I had twelve weeks to train, so I found a 6 week sweet spot program and an 8 week hill climb program on TR to get me in shape for the time trial I was to race. The race is 6 3/4 miles long, avg grade of 7.2% and is rated as a Cat 1 by the UCI.

The SS program involved 180 min of spinning per week, the Hill Training prorgram involved 210 min per week. Throughout the 12 weeks I incorporated two weight training sessions on non ride days that lasted 35 - 40 minutes each. One day was dedicated to above the hips training, the second day was dedicated entirely to leg training. I stretched two to three times a week for 10 to 15 minutes per session to stay flexible.

I cut the sweet spot training short at the four week mark so I could complete the entire 8 week hill program and 'peak' at race week. The second FTP test, after 4 weeks of training, came in at 152W. My FTP goal by race week was 175W, so I set the FTP for my first week of hill training at 156W. At the beginning of each new week I increased the FTP by 1% or two watts, so by the end of 8 weeks I was doing my rides with the intensity set at 172W, which was close enough to my goal (175W) for me. 

At the 4 week mark, I rode the course with a compact crank and 12-30 cassette. I had to stop twice after staying in the red zone (185bpm) too long, made it up the hill in an hour and 5 minutes. If I was going to make it up the hill without stopping I decided I needed more teeth in the rear, 32 or 34? that was question.

8 weeks later, the day of reckoning. I opted to run an 11-32 cassette, my Ultegra GS derailleur handled the cassette with grace. I was certain I was going to finish, but I didn't want to blow up, and I wanted to finish in an hour. 

The Pros do the race between 32 - 34 minutes I came in at 54 min and I didn't have to stop. Two extra teeth and 8 weeks of training kept my heart rate between 175 and 183 for most of the race. I beat one Cat 3, three Cat 4s and a few Cat 5 racers. To keep me humble though, a 12 year old beat me by 7 mins. 

I had fun, met some nice people and learned a lot about training for a hill time trial.


----------



## deviousalex (Aug 18, 2010)

Congrats on your first race! It's great that you enjoyed the training and racing experience.

Were you using trainer road to meausre your FTP?


----------



## trevorderuise (May 28, 2014)

That's fantastic, congrats on a successful first race! Were you following the Climbing Road Race specialty plan? We're actually working on some more specific TT specialty plans that will be a good fit for you when next year rolls around and you're ready to smash a new PR


----------



## Flexnuphill (May 20, 2013)

Yeah,

For consistency I used Trainer Road for virtual power and FTP measurements.

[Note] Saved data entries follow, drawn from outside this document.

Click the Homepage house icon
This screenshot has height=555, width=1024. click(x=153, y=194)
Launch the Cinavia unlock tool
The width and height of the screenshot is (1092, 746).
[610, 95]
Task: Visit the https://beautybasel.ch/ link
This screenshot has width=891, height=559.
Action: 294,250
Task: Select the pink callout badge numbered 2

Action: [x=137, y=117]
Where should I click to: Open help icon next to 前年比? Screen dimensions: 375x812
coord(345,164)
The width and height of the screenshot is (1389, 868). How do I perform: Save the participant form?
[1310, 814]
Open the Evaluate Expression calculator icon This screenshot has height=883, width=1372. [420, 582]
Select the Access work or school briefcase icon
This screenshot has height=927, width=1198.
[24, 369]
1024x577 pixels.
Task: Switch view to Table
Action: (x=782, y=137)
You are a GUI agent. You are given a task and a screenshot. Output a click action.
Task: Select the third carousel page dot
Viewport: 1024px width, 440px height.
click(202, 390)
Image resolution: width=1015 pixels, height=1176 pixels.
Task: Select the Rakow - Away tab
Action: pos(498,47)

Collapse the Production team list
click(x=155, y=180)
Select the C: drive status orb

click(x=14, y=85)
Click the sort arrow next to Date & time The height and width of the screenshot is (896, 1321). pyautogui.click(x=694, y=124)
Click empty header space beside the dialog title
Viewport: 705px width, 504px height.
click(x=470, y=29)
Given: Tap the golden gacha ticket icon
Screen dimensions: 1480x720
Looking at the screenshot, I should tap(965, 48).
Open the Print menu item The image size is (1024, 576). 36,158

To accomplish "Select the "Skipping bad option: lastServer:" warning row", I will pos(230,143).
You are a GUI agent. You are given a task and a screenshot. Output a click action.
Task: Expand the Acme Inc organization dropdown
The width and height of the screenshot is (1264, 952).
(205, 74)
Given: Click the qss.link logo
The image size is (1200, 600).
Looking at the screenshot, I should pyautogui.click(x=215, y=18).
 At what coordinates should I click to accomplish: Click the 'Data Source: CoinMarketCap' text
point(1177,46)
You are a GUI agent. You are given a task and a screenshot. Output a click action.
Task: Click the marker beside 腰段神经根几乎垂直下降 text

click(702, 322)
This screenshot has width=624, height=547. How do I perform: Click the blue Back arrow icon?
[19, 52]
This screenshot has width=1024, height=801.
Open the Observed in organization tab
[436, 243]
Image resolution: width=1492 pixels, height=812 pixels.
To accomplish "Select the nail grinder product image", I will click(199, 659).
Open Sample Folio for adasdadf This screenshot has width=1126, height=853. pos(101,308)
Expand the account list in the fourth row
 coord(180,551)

I have a power meter and used it a few times, measuring against the virtual power, the VP and the meter were within watts of each other. To be honest I was a bit skeptical about the low volume Hill race program getting me in shape enough to finish, and was pleasantly surprised by my result. I'm pretty sure that if I had more time to devote to training my time would have been faster.... maybe even beat the 12 year old.


----------



## t-wood (Feb 28, 2005)

Was that Wintergreen? If so, 54 is a good time and congrats! It was pretty hot that day and super windy at the bottom...


----------



## Flexnuphill (May 20, 2013)

Yup,

The Wintergreen Time Trial, my cycling computer was measuring a 5-10mph head wind for the first 2 miles or so. I started at 10:30, and temp was perfect for me.


----------



## deviousalex (Aug 18, 2010)

Flexnuphill said:


> Yeah,
> 
> For consistency I used Trainer Road for virtual power and FTP measurements. I have a power meter and used it a few times, measuring against the virtual power, the VP and the meter were within watts of each other. To be honest I was a bit skeptical about the low volume Hill race program getting me in shape enough to finish, and was pleasantly surprised by my result. I'm pretty sure that if I had more time to devote to training my time would have been faster.... maybe even beat the 12 year old.


Why don't you use the real power meter with trainer road?


----------



## Flexnuphill (May 20, 2013)

Part laziness, part convenience,

Trainer road provided one stop service. I had to set up my bike every training session, the head unit was one more thing I had to connect and disconnect. I used for a while, but I was paying more attention to the laptop screen than I was the meter. Given the comparability in the data they were generating, I just stopped using the meter.


----------



## trevorderuise (May 28, 2014)

You actually don't have to connect the head unit to TR, you'd just connect the power meter directly. So rather than pairing your speed/cadence sensor, you'd just pair your PM. It's actually not a bad idea if you have one, even though Virtual Power is pretty close. The reason is you will be able to train consistently outdoors and indoors on the exact same numbers.


----------



## Flexnuphill (May 20, 2013)

The numbers are fun for me but not necessary. I just want consistent improvement in the off season that makes my in season outdoor riding "less" painfull.


----------